### Your task
Give back all of the records, exactly and completely.

Records for this exercise Block Start

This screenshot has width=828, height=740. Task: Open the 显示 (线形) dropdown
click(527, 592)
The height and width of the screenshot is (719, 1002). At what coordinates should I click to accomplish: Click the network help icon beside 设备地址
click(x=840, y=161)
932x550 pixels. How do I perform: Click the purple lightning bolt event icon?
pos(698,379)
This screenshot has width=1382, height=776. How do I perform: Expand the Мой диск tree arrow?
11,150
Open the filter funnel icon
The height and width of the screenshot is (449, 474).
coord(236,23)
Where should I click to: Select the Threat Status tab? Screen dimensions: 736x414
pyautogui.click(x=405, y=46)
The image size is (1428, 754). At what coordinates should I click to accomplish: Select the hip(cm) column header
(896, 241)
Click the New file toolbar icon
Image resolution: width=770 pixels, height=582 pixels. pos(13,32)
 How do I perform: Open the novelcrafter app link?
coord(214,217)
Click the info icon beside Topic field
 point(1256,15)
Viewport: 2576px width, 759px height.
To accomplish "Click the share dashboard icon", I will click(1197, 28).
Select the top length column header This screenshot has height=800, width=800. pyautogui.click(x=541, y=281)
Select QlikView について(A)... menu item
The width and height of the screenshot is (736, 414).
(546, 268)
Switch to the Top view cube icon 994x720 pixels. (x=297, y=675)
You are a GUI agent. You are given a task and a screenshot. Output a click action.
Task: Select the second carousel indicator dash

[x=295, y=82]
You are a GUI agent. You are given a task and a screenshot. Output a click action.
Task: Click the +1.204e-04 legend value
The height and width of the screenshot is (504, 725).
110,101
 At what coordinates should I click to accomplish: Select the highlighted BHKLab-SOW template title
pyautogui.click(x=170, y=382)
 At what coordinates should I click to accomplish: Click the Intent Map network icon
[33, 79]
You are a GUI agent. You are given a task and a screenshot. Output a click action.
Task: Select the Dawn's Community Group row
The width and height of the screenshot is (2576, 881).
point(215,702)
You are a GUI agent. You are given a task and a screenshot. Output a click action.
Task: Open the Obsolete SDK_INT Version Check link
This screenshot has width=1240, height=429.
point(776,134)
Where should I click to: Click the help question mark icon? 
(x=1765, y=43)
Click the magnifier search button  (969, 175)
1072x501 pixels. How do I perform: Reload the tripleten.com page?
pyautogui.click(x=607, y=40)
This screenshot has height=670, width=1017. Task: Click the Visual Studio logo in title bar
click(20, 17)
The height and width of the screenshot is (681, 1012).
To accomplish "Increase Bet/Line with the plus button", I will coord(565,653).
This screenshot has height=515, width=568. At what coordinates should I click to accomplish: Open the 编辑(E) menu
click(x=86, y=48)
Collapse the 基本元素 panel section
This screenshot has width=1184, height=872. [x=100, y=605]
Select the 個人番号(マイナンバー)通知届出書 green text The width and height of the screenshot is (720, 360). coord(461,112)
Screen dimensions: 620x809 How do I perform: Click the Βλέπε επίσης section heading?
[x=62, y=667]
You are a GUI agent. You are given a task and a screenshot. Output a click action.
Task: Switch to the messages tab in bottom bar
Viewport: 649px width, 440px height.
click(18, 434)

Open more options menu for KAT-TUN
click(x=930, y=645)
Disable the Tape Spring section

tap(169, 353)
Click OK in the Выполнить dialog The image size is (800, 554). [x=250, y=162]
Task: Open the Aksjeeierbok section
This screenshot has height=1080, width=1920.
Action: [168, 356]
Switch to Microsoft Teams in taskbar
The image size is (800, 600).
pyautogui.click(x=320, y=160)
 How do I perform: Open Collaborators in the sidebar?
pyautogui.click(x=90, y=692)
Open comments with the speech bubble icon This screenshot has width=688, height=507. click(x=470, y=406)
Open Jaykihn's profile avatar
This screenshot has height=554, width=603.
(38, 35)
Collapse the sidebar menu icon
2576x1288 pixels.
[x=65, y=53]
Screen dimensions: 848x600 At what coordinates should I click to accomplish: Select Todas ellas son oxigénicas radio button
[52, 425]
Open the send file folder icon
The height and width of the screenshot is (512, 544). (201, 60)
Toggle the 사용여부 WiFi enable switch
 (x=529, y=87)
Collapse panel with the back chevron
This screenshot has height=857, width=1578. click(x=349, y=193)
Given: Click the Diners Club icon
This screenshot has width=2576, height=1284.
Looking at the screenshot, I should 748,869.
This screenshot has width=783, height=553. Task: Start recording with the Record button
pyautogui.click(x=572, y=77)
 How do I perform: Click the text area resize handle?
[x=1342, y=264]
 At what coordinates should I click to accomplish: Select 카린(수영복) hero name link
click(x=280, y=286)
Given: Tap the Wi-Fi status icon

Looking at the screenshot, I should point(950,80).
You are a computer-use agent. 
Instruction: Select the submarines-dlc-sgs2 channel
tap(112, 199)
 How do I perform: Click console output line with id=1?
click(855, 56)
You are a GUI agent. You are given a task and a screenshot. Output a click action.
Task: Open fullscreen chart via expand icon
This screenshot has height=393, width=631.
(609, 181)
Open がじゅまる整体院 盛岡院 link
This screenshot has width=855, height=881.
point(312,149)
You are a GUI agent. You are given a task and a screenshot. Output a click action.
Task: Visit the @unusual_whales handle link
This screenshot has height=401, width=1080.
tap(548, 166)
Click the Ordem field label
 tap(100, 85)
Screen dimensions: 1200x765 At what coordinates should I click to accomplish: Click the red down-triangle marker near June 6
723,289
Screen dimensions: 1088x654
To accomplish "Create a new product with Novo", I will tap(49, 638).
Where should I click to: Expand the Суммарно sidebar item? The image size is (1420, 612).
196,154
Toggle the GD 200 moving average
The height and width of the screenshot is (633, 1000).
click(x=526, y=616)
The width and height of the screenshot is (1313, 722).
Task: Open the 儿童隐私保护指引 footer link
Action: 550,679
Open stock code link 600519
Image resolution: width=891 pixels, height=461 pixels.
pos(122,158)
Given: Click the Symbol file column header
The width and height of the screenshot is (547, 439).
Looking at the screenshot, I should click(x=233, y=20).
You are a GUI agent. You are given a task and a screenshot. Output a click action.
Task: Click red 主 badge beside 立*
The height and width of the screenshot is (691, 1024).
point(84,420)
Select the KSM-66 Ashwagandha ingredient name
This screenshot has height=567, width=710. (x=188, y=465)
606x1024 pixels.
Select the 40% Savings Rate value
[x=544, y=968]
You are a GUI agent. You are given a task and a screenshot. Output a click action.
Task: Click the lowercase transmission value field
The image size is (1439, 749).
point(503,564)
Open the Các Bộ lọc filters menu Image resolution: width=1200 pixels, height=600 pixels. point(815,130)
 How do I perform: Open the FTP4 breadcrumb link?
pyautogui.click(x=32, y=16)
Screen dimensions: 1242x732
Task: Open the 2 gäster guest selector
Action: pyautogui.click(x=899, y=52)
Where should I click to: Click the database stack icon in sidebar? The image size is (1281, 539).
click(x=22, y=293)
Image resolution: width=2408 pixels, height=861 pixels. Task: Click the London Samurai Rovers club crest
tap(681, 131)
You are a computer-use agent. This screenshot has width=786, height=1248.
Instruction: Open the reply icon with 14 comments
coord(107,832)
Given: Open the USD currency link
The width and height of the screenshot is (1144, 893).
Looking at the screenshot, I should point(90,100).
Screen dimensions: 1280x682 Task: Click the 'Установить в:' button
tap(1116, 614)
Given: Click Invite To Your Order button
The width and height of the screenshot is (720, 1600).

Records for this exercise Block End

### Written response
This screenshot has width=828, height=740. Task: Open the 显示 (线形) dropdown
click(527, 592)
The height and width of the screenshot is (719, 1002). At what coordinates should I click to accomplish: Click the network help icon beside 设备地址
click(x=840, y=161)
932x550 pixels. How do I perform: Click the purple lightning bolt event icon?
pos(698,379)
This screenshot has width=1382, height=776. How do I perform: Expand the Мой диск tree arrow?
11,150
Open the filter funnel icon
The height and width of the screenshot is (449, 474).
coord(236,23)
Where should I click to: Select the Threat Status tab? Screen dimensions: 736x414
pyautogui.click(x=405, y=46)
The image size is (1428, 754). At what coordinates should I click to accomplish: Select the hip(cm) column header
(896, 241)
Click the New file toolbar icon
Image resolution: width=770 pixels, height=582 pixels. pos(13,32)
 How do I perform: Open the novelcrafter app link?
coord(214,217)
Click the info icon beside Topic field
 point(1256,15)
Viewport: 2576px width, 759px height.
To accomplish "Click the share dashboard icon", I will click(1197, 28).
Select the top length column header This screenshot has height=800, width=800. pyautogui.click(x=541, y=281)
Select QlikView について(A)... menu item
The width and height of the screenshot is (736, 414).
(546, 268)
Switch to the Top view cube icon 994x720 pixels. (x=297, y=675)
You are a GUI agent. You are given a task and a screenshot. Output a click action.
Task: Select the second carousel indicator dash

[x=295, y=82]
You are a GUI agent. You are given a task and a screenshot. Output a click action.
Task: Click the +1.204e-04 legend value
The height and width of the screenshot is (504, 725).
110,101
 At what coordinates should I click to accomplish: Select the highlighted BHKLab-SOW template title
pyautogui.click(x=170, y=382)
 At what coordinates should I click to accomplish: Click the Intent Map network icon
[33, 79]
You are a GUI agent. You are given a task and a screenshot. Output a click action.
Task: Select the Dawn's Community Group row
The width and height of the screenshot is (2576, 881).
point(215,702)
You are a GUI agent. You are given a task and a screenshot. Output a click action.
Task: Open the Obsolete SDK_INT Version Check link
This screenshot has width=1240, height=429.
point(776,134)
Where should I click to: Click the help question mark icon? 
(x=1765, y=43)
Click the magnifier search button  (969, 175)
1072x501 pixels. How do I perform: Reload the tripleten.com page?
pyautogui.click(x=607, y=40)
This screenshot has height=670, width=1017. Task: Click the Visual Studio logo in title bar
click(20, 17)
The height and width of the screenshot is (681, 1012).
To accomplish "Increase Bet/Line with the plus button", I will coord(565,653).
This screenshot has height=515, width=568. At what coordinates should I click to accomplish: Open the 编辑(E) menu
click(x=86, y=48)
Collapse the 基本元素 panel section
This screenshot has width=1184, height=872. [x=100, y=605]
Select the 個人番号(マイナンバー)通知届出書 green text The width and height of the screenshot is (720, 360). coord(461,112)
Screen dimensions: 620x809 How do I perform: Click the Βλέπε επίσης section heading?
[x=62, y=667]
You are a GUI agent. You are given a task and a screenshot. Output a click action.
Task: Switch to the messages tab in bottom bar
Viewport: 649px width, 440px height.
click(18, 434)

Open more options menu for KAT-TUN
click(x=930, y=645)
Disable the Tape Spring section

tap(169, 353)
Click OK in the Выполнить dialog The image size is (800, 554). [x=250, y=162]
Task: Open the Aksjeeierbok section
This screenshot has height=1080, width=1920.
Action: [168, 356]
Switch to Microsoft Teams in taskbar
The image size is (800, 600).
pyautogui.click(x=320, y=160)
 How do I perform: Open Collaborators in the sidebar?
pyautogui.click(x=90, y=692)
Open comments with the speech bubble icon This screenshot has width=688, height=507. click(x=470, y=406)
Open Jaykihn's profile avatar
This screenshot has height=554, width=603.
(38, 35)
Collapse the sidebar menu icon
2576x1288 pixels.
[x=65, y=53]
Screen dimensions: 848x600 At what coordinates should I click to accomplish: Select Todas ellas son oxigénicas radio button
[52, 425]
Open the send file folder icon
The height and width of the screenshot is (512, 544). (201, 60)
Toggle the 사용여부 WiFi enable switch
 (x=529, y=87)
Collapse panel with the back chevron
This screenshot has height=857, width=1578. click(x=349, y=193)
Given: Click the Diners Club icon
This screenshot has width=2576, height=1284.
Looking at the screenshot, I should 748,869.
This screenshot has width=783, height=553. Task: Start recording with the Record button
pyautogui.click(x=572, y=77)
 How do I perform: Click the text area resize handle?
[x=1342, y=264]
 At what coordinates should I click to accomplish: Select 카린(수영복) hero name link
click(x=280, y=286)
Given: Tap the Wi-Fi status icon

Looking at the screenshot, I should point(950,80).
You are a computer-use agent. 
Instruction: Select the submarines-dlc-sgs2 channel
tap(112, 199)
 How do I perform: Click console output line with id=1?
click(855, 56)
You are a GUI agent. You are given a task and a screenshot. Output a click action.
Task: Open fullscreen chart via expand icon
This screenshot has height=393, width=631.
(609, 181)
Open がじゅまる整体院 盛岡院 link
This screenshot has width=855, height=881.
point(312,149)
You are a GUI agent. You are given a task and a screenshot. Output a click action.
Task: Visit the @unusual_whales handle link
This screenshot has height=401, width=1080.
tap(548, 166)
Click the Ordem field label
 tap(100, 85)
Screen dimensions: 1200x765 At what coordinates should I click to accomplish: Click the red down-triangle marker near June 6
723,289
Screen dimensions: 1088x654
To accomplish "Create a new product with Novo", I will tap(49, 638).
Where should I click to: Expand the Суммарно sidebar item? The image size is (1420, 612).
196,154
Toggle the GD 200 moving average
The height and width of the screenshot is (633, 1000).
click(x=526, y=616)
The width and height of the screenshot is (1313, 722).
Task: Open the 儿童隐私保护指引 footer link
Action: 550,679
Open stock code link 600519
Image resolution: width=891 pixels, height=461 pixels.
pos(122,158)
Given: Click the Symbol file column header
The width and height of the screenshot is (547, 439).
Looking at the screenshot, I should click(x=233, y=20).
You are a GUI agent. You are given a task and a screenshot. Output a click action.
Task: Click red 主 badge beside 立*
The height and width of the screenshot is (691, 1024).
point(84,420)
Select the KSM-66 Ashwagandha ingredient name
This screenshot has height=567, width=710. (x=188, y=465)
606x1024 pixels.
Select the 40% Savings Rate value
[x=544, y=968]
You are a GUI agent. You are given a task and a screenshot. Output a click action.
Task: Click the lowercase transmission value field
The image size is (1439, 749).
point(503,564)
Open the Các Bộ lọc filters menu Image resolution: width=1200 pixels, height=600 pixels. point(815,130)
 How do I perform: Open the FTP4 breadcrumb link?
pyautogui.click(x=32, y=16)
Screen dimensions: 1242x732
Task: Open the 2 gäster guest selector
Action: pyautogui.click(x=899, y=52)
Where should I click to: Click the database stack icon in sidebar? The image size is (1281, 539).
click(x=22, y=293)
Image resolution: width=2408 pixels, height=861 pixels. Task: Click the London Samurai Rovers club crest
tap(681, 131)
You are a computer-use agent. This screenshot has width=786, height=1248.
Instruction: Open the reply icon with 14 comments
coord(107,832)
Given: Open the USD currency link
The width and height of the screenshot is (1144, 893).
Looking at the screenshot, I should point(90,100).
Screen dimensions: 1280x682 Task: Click the 'Установить в:' button
tap(1116, 614)
Given: Click Invite To Your Order button
The width and height of the screenshot is (720, 1600).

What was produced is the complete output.